2011-01-08

Que nos falte tudo, menos a Eucaristia!


Somos testemunhas do vazio que nos sobrevém quando nos afastamos da Eucaristia. Por mais que tenhamos nossas justificativas, nada deveria nos roubar do alimento eucarístico. O prejuízo de se estar privado dela é infinitamente maior do que a dor de Santa Teresa de Ávila em ter se afastado da oração. Os santos encontravam na Eucaristia exatamente o sustento, a força e o alimento espiritual, especialmente quando lhes chegavam a aridez da alma, a secura da oração. Infelizmente nós, filhos da modernidade, estamos sufocados pelos compromissos e amordaçados pelo comodismo.
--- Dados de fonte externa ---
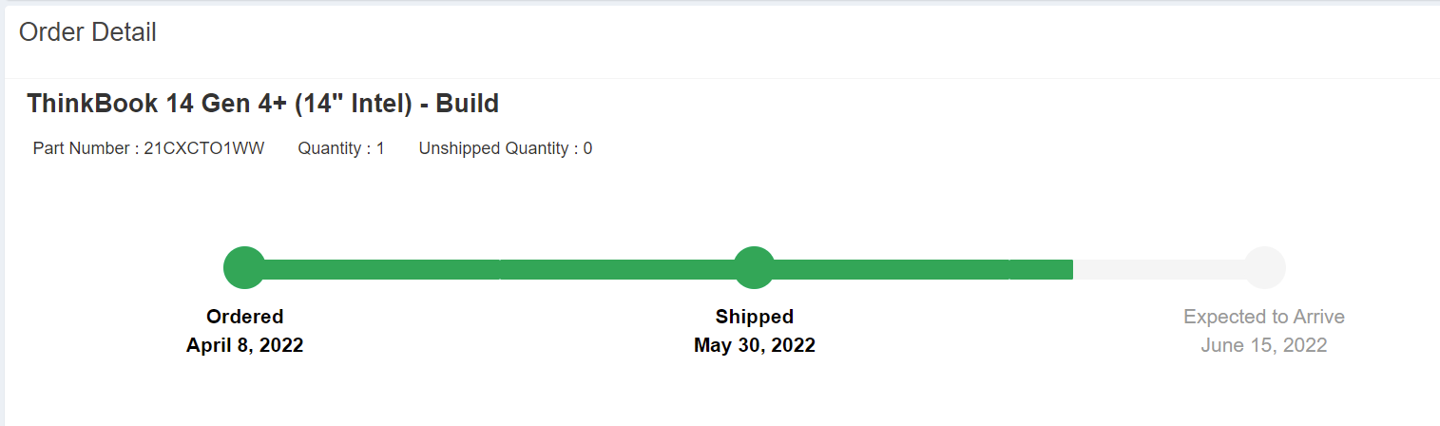Select the green Shipped milestone circle
The height and width of the screenshot is (426, 1440).
755,267
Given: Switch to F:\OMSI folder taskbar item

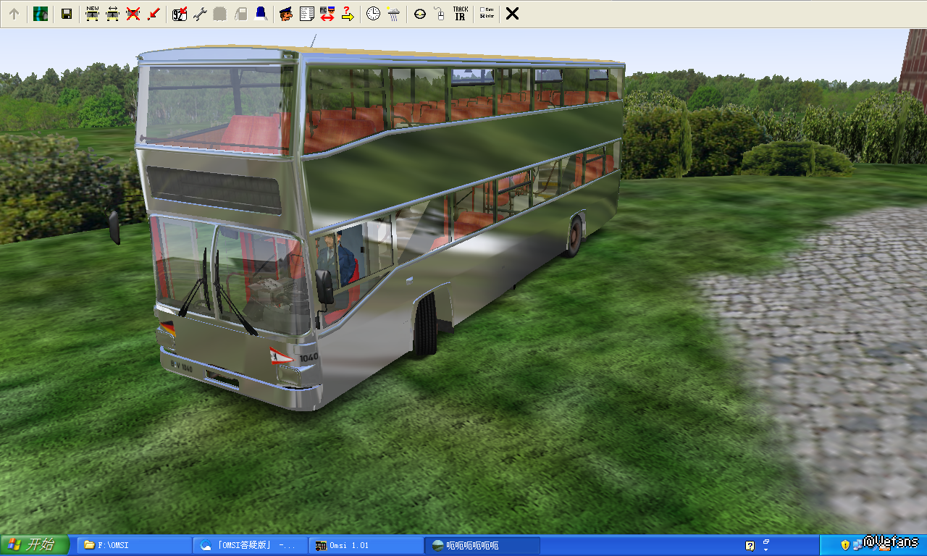Looking at the screenshot, I should pyautogui.click(x=134, y=545).
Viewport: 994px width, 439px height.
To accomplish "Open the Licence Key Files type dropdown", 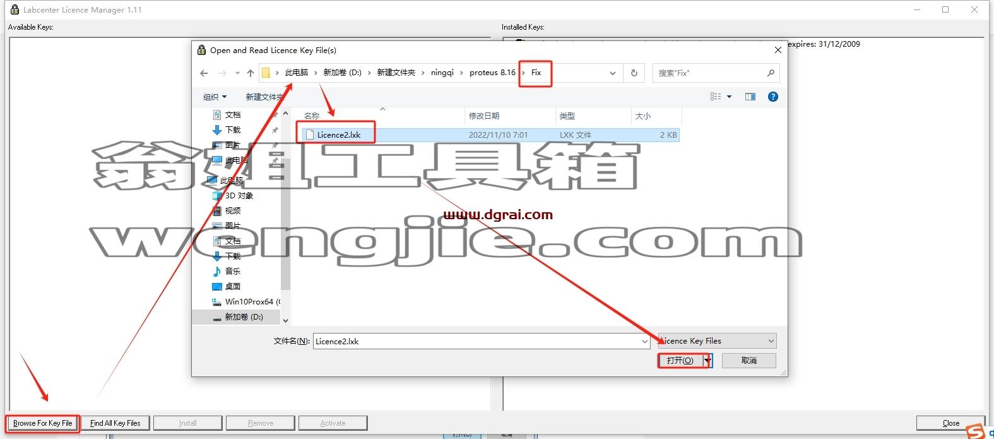I will pyautogui.click(x=717, y=341).
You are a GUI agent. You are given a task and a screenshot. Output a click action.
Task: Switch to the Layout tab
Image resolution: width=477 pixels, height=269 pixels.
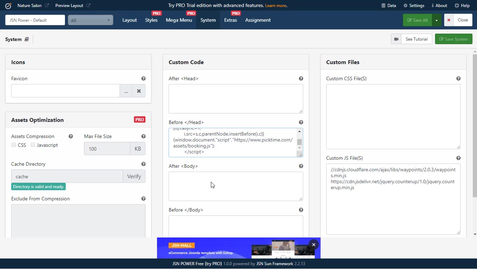coord(129,20)
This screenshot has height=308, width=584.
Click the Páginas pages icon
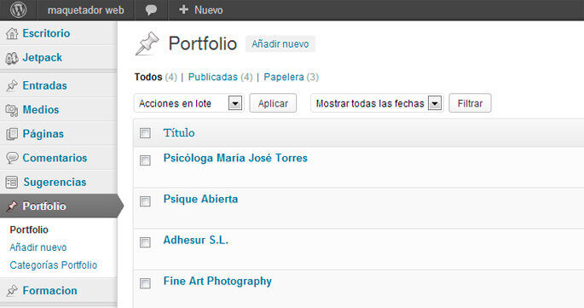(x=12, y=134)
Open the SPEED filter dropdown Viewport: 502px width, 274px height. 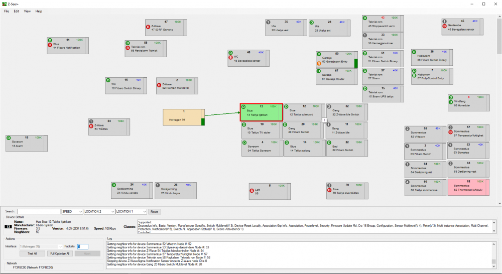coord(72,212)
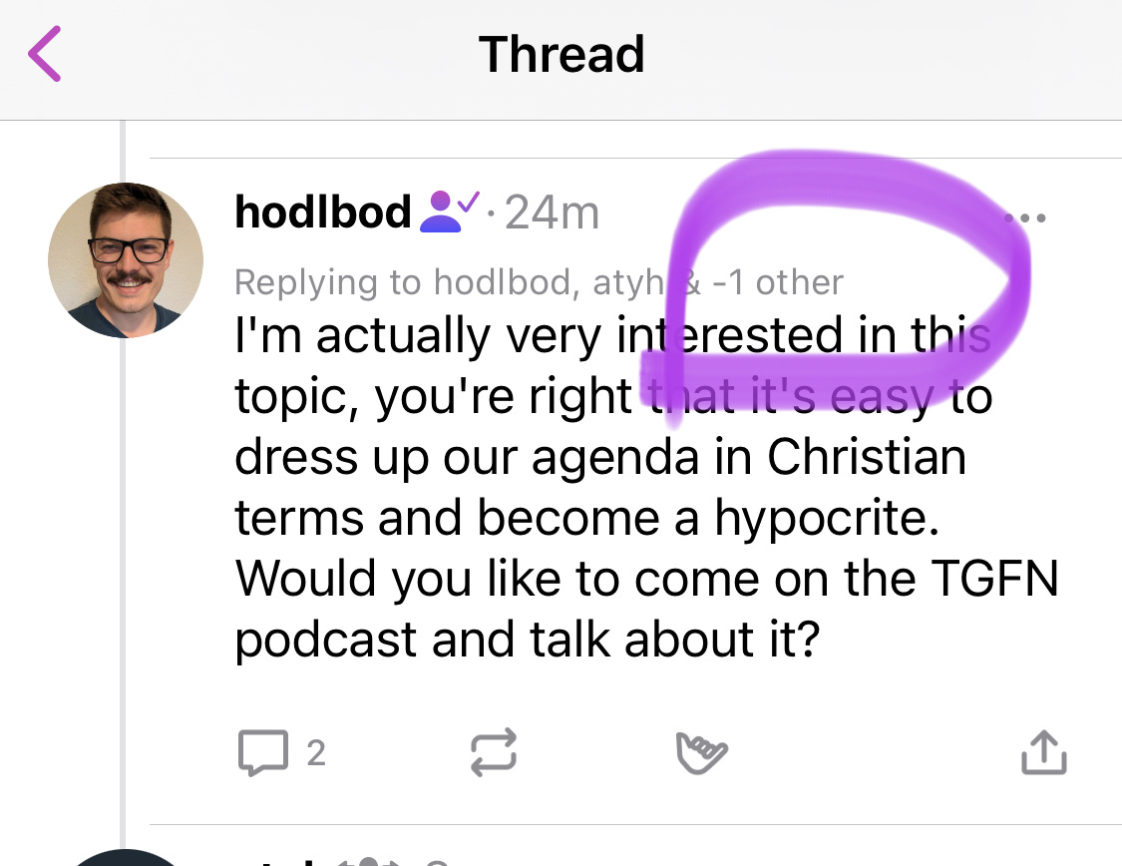Tap the partially visible avatar of next reply
The image size is (1122, 866).
pos(125,857)
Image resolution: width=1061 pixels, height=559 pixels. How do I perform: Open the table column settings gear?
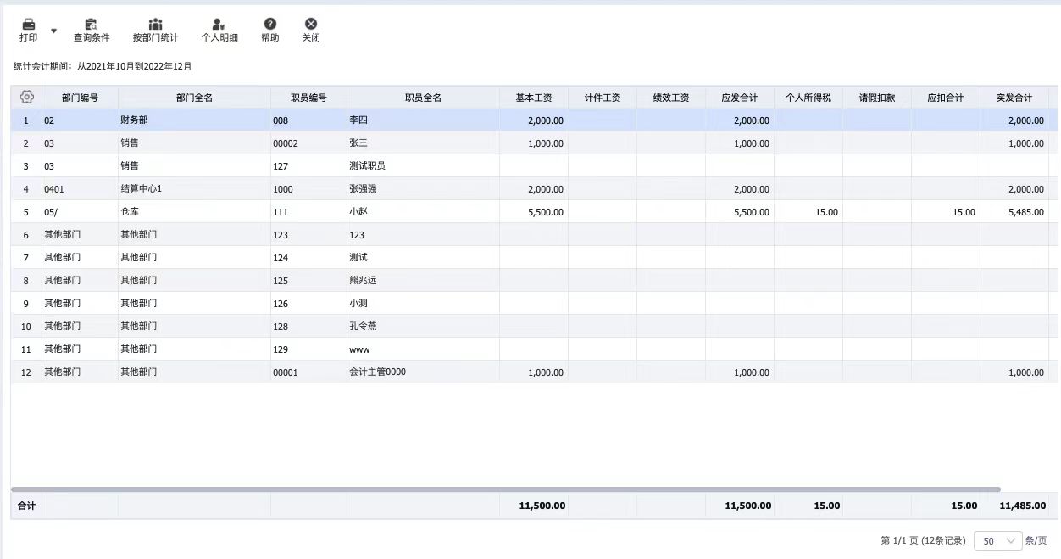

Diz-se que as novas gerações não vão mais à Santa Missa. Não é verdade absoluta! No entanto, é bem verdade que em muitos ambientes a Santa Missa parece mais apenas um lugar de súplicas por dinheiro para se fazer essa e aquela obra, como até a homilia ganha tal conotação. Também algumas homilias são pesadas ou superficiais, não dizem nada por nada. Em tempo de distrações e valorização da estética, o ambiente da celebração da Eucaristia precisa do mínimo favorecimento do silêncio, o zelo e piedade na preparação e acolhida dos fieis. Depois, quem a celebra, padre e fieis, o façam com alegria e desejo.
Pois bem, como já disse, bom seria que nada nos afastasse da celebração da Santa Missa, mas isso não acontece infelizmente com muita gente de boa intenção, e precisamos reconquistá-las. Cada Missa tem o poder de nos recriar, de injetar em nós alegria e esperança, de reconstruir nossa vida e redirecionar o caminho porque a graça de Deus age independente do lugar, da fraqueza do padre celebrante e das circunstâncias desfavoráveis. É lá que somos alimentados pela Palavra de salvação e pelo pão da vida eterna. É lá que aprendemos a comunhão fraterna. Que nossas dores, decepções, sofrimentos e necessidades não nos afastam da Eucaristia, pois nesta vida tudo pode nos faltar, menos a Eucaristia!